Exercise task 1: Can you repeat, word for word, the passage of the Mexico budget commentary starting at "Next year’s budget" and ending at "direct fiscal pressure."?

Extract to read:
— start —

MI’s Mexico Public Affairs Chatter – Sep. 9, 2025

Sheinbaum’s First Real Budget: Prudent, Hike in Sin Taxes

The Sheinbaum administration finally unveiled its second economic package on September 8. While formally the government’s second budget, it was the first designed from scratch, unanchored from the transition period that shaped the 2025 proposal (Sheinbaum assumed office on October 1, 2024, after the 2025 budget was unveiled but before it was approved). Overall, markets and the private sector welcomed the budget, on the grounds that fiscal stability continues after the excess of the last year of AMLO, while no generalized tax increase nor brand new tax were announced. That said, long-term frailties, mainly related to the fiscal and operational burden posed by Pemex and the rising cost of state pensions and social programs, remain unresolved

Next year’s budget seeks expanded compliance through technology—streamlining procedures, modernizing customs, and ramping up action against smuggling and evasion. A key measure disallows the deductibility of three-quarters of IPAB contributions by commercial banks, a long-standing benefit now wrongly framed as unjustified preferential treatment. The broader signal is clear: efficiency gains, not generalized tax hikes, will do the heavy lifting in revenue generation, even if that means confronting sectors previously shielded from direct fiscal pressure.

— end —

Exercise task 2: Could you scale the listing starting at the line containing "Pick the motorcycle in the parking area" and ending at the line containing "Action: coord(135,287)", both lines included, by writing those lines out again with the requests kept and every coordinate in the answers multiplied by 0.65 and rounded to a whole number, halves up? Give only those lines.

Records drawn from a data source:
— start —

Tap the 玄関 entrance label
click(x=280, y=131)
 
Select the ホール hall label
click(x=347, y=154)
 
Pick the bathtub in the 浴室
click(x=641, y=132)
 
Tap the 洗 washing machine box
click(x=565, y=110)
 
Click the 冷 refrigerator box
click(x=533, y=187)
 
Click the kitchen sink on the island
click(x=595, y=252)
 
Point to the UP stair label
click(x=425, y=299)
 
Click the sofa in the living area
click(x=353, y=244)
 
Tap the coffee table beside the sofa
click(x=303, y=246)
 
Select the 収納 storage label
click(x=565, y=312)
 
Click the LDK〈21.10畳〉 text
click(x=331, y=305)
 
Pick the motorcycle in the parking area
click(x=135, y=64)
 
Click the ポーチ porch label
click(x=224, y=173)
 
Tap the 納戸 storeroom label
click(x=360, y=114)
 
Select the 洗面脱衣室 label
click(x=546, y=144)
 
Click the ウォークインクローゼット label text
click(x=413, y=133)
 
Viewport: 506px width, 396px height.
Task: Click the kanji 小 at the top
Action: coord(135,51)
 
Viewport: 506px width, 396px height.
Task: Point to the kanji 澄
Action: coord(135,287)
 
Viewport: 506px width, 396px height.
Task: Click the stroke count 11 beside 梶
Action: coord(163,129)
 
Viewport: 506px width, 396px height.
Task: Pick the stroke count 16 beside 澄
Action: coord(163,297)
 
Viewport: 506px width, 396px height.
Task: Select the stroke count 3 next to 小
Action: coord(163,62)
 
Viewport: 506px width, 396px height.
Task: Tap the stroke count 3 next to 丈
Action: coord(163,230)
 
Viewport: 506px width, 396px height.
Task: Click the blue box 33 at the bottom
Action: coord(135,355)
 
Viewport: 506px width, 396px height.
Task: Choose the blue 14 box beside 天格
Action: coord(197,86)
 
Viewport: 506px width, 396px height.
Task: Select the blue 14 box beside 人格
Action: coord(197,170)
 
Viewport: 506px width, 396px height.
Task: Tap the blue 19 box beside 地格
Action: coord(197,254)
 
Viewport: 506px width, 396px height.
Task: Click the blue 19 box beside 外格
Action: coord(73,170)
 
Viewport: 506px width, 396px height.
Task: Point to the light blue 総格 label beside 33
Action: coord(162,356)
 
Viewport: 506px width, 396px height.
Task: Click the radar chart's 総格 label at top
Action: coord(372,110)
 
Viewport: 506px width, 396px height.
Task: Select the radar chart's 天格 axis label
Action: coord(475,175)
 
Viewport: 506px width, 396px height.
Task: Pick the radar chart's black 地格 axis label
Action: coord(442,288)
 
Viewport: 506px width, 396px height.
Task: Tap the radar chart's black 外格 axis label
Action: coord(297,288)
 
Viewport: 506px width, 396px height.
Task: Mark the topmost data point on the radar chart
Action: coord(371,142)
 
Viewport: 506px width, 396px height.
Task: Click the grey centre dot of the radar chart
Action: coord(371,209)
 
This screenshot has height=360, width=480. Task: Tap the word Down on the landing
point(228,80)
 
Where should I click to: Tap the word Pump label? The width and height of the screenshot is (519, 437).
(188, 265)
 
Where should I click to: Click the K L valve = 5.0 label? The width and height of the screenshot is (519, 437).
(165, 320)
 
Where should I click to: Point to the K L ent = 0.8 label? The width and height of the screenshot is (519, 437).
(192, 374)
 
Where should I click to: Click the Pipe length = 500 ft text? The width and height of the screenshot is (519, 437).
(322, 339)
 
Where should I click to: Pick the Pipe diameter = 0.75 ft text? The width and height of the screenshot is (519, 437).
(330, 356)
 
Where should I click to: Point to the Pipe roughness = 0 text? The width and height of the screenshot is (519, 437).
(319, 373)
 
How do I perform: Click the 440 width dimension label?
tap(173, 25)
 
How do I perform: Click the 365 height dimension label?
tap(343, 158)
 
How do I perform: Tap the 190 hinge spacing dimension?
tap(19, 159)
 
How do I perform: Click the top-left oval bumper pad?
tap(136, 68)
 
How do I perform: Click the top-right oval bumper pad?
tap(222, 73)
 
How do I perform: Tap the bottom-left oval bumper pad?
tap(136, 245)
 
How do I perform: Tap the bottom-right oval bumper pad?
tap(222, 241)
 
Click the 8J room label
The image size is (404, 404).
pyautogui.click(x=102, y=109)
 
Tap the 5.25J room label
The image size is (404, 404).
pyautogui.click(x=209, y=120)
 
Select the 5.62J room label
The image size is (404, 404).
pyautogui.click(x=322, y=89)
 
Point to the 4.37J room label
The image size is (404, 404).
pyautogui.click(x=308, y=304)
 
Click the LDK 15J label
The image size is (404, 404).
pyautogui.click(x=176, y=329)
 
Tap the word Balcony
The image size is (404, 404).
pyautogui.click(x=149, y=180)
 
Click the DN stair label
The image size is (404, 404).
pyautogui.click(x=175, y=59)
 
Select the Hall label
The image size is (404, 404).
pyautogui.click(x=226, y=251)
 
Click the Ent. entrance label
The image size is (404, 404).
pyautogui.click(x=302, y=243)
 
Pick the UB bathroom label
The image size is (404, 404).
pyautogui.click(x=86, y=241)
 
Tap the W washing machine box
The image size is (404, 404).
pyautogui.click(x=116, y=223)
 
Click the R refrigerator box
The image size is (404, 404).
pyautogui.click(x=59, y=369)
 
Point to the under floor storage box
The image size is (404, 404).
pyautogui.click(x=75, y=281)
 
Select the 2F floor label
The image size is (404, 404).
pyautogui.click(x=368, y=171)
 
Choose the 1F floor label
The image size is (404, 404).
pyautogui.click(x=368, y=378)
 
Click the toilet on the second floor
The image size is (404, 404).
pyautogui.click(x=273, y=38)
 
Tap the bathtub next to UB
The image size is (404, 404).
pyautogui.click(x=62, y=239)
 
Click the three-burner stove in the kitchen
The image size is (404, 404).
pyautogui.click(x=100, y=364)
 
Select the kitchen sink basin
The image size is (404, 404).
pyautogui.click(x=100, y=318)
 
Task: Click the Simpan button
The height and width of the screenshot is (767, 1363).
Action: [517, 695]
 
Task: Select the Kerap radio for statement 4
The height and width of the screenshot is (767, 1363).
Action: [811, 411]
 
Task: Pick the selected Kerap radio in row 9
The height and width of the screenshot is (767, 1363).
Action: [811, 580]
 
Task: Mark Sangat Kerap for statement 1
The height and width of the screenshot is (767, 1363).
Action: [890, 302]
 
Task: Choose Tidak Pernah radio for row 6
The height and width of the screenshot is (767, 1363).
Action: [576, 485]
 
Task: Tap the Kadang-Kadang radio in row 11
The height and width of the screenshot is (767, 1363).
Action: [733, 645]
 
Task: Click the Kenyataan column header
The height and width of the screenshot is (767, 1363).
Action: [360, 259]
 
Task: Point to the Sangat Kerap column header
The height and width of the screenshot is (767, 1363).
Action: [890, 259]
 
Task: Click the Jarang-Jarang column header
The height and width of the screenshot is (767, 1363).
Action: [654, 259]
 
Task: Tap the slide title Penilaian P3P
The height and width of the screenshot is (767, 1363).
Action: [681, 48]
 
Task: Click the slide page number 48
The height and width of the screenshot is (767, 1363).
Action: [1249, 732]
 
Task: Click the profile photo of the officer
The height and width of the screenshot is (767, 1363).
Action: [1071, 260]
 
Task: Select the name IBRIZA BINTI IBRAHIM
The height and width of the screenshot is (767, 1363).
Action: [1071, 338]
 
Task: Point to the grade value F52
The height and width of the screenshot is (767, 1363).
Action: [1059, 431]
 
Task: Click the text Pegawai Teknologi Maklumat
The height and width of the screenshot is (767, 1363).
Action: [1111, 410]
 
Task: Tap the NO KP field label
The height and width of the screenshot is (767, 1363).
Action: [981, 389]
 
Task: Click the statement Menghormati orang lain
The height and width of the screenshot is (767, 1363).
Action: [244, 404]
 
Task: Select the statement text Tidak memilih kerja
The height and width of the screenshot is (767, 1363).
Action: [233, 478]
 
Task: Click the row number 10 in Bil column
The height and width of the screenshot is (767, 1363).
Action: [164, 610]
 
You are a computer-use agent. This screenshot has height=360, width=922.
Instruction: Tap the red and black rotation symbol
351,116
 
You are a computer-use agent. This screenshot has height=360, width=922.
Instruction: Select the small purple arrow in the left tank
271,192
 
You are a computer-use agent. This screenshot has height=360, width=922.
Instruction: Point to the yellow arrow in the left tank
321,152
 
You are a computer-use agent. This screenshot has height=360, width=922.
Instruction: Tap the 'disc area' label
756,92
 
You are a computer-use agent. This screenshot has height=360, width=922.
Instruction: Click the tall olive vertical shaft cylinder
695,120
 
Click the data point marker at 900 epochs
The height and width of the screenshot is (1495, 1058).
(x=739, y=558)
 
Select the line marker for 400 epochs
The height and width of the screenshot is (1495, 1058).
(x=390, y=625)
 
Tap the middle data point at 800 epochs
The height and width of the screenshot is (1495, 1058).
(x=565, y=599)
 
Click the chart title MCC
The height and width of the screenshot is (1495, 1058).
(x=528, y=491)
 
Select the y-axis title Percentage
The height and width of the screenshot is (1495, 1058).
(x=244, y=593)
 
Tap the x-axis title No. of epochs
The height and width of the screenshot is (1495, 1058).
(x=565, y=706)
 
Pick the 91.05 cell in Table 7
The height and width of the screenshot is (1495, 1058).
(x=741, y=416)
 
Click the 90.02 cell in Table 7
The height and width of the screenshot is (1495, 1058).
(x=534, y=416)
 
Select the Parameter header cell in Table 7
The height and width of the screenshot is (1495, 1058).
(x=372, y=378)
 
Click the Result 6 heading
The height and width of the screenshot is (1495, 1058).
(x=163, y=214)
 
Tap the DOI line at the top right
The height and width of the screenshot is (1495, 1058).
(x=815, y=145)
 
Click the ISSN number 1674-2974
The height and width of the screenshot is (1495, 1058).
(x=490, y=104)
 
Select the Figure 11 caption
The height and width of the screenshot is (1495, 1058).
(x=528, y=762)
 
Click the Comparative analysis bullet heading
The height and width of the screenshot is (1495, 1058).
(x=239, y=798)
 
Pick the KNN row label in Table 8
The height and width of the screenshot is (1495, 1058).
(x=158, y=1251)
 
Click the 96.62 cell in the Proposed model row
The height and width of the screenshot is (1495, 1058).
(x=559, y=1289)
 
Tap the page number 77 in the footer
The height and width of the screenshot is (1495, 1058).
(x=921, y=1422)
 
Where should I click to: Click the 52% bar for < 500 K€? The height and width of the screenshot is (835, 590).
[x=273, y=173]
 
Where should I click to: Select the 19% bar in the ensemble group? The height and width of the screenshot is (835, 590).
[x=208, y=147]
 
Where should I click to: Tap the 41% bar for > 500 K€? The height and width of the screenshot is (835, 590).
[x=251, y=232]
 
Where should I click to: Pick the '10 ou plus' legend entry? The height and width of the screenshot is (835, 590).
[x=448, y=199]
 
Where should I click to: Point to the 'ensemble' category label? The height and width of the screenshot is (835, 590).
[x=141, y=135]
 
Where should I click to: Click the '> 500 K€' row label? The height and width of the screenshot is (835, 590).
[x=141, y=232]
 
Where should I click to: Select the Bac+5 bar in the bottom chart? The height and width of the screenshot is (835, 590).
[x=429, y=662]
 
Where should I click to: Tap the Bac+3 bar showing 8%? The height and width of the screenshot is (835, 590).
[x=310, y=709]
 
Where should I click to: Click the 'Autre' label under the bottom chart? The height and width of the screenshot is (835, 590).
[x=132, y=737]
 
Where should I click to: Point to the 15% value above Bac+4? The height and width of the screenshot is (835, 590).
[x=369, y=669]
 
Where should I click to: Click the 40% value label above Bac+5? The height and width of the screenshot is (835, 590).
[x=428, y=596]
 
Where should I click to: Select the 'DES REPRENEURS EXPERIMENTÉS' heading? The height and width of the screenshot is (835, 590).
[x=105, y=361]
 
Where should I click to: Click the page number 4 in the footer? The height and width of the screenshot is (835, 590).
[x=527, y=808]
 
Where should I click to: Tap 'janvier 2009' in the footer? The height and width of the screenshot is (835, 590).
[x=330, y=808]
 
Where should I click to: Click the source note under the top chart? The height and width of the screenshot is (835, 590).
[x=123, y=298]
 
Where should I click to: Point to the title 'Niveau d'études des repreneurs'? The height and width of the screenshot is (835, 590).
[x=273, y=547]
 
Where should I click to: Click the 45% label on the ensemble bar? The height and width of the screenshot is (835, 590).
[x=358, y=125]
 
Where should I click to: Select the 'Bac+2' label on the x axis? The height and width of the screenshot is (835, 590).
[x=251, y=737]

— end —

Response 1:
Next year’s budget seeks expanded compliance through technology—streamlining procedures, modernizing customs, and ramping up action against smuggling and evasion. A key measure disallows the deductibility of three-quarters of IPAB contributions by commercial banks, a long-standing benefit now wrongly framed as unjustified preferential treatment. The broader signal is clear: efficiency gains, not generalized tax hikes, will do the heavy lifting in revenue generation, even if that means confronting sectors previously shielded from direct fiscal pressure.

Response 2:
Pick the motorcycle in the parking area
click(x=88, y=42)
 
Click the ポーチ porch label
click(x=146, y=112)
 
Tap the 納戸 storeroom label
click(x=234, y=74)
 
Select the 洗面脱衣室 label
click(x=355, y=94)
 
Click the ウォークインクローゼット label text
click(x=268, y=86)
 
Viewport: 506px width, 396px height.
Task: Click the kanji 小 at the top
Action: coord(88,33)
 
Viewport: 506px width, 396px height.
Task: Point to the kanji 澄
Action: coord(88,187)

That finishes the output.